New York has agreed to pay at least $21,500 to each of the hundreds of demonstrators at a 2020 George Floyd protest in the Bronx who were “arrested, detained, and/or subjected to force by police officers,” according to a proposed settlement filed in federal court.
The settlement, If approved, could result in the city paying out millions to approximately 320 people who were involved in demonstrations on June 4 in the Mott Haven section of the Bronx, according to an unopposed motion in the class action lawsuit filed Tuesday.
Attorneys for the protesters who sued said they believe it to be the “highest per-person settlement in a mass arrest class action lawsuit in New York City history,” they said in a release.
In the filing, the city agreed to pay eligible class-action members $21,500 each, as well as another $2,500 to each person who received a desk appearance ticket.
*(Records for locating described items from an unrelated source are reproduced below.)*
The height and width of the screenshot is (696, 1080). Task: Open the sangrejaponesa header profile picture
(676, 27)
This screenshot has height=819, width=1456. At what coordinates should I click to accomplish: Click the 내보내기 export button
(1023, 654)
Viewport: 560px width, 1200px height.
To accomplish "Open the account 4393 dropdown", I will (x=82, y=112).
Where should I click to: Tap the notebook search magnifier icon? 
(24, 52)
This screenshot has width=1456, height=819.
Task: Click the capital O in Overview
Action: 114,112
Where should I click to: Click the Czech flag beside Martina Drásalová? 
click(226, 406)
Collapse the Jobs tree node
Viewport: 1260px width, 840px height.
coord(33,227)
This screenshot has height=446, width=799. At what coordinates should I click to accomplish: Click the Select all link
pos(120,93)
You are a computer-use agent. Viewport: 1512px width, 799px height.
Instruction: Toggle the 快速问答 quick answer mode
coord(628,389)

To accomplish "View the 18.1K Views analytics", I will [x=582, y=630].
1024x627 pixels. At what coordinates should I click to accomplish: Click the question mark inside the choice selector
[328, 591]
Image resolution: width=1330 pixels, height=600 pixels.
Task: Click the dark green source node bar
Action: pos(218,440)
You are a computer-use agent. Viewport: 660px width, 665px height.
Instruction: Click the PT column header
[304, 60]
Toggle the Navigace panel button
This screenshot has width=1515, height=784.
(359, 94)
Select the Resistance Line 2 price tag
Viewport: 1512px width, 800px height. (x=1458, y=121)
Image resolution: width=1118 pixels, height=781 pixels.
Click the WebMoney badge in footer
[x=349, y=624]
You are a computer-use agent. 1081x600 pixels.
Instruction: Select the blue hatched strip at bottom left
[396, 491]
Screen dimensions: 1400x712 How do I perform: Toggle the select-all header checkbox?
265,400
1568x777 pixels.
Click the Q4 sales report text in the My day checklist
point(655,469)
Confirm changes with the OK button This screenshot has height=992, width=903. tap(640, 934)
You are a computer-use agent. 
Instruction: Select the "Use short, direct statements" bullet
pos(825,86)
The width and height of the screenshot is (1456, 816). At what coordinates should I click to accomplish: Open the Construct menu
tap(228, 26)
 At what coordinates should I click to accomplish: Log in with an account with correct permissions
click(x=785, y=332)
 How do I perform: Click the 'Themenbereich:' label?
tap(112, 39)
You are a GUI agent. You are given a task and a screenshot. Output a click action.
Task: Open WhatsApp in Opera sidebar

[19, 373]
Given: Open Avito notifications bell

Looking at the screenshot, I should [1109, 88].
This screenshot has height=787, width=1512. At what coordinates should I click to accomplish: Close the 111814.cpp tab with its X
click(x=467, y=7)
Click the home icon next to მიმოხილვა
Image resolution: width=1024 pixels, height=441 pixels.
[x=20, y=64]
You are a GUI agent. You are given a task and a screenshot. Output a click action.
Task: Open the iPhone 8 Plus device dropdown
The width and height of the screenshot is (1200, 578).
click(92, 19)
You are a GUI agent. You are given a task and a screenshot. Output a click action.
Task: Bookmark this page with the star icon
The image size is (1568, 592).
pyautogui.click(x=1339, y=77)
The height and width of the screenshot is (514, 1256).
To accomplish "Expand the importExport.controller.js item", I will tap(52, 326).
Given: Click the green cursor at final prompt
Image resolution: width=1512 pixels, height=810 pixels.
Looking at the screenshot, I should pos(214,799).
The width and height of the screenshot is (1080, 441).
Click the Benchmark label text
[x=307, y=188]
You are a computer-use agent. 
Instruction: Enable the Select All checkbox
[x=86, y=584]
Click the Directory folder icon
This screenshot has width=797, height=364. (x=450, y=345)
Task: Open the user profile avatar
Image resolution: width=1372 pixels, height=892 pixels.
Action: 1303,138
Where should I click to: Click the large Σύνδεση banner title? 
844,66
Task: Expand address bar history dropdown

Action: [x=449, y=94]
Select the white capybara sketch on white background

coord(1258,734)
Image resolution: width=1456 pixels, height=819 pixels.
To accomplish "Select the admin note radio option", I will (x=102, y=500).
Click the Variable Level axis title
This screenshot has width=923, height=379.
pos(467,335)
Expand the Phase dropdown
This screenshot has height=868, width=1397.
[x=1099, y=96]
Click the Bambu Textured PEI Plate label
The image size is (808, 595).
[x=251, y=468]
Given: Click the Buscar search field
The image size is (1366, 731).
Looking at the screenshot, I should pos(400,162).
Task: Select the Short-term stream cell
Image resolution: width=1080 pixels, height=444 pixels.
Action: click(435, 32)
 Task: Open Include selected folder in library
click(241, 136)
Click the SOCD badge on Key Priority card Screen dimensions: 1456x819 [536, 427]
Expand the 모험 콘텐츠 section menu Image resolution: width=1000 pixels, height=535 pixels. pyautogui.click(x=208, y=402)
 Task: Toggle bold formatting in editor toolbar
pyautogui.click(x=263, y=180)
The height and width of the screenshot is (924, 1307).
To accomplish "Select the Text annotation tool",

The two named plaintiffs in the case would receive another $21,500 “service award,” according to the proposed settlement, which must be reviewed and approved by the court before taking effect.
“The settlement, in our view, reflects an acknowledgment by the city that the NYPD’s actions in Mott Haven on June 4 were tragically wrong,”
Joshua Moskovitz, an attorney for the protesters, said
A spokesperson for the New York City Police Department said in statement that the 2020 protests were a “challenging moment for the department as officers who themselves were suffering under the strains of a global pandemic did their utmost to help facilitate people’s rights to peaceful expression all while addressing acts of lawlessness including wide-scale rioting, mass chaos, violence, and destruction.”
Hundreds of protesters who were demonstrating against police brutality and racism after Floyd’s death were encircled and corralled by a group of police officers wearing riot gear and riding bicycles in a controversial practice known as “kettling.”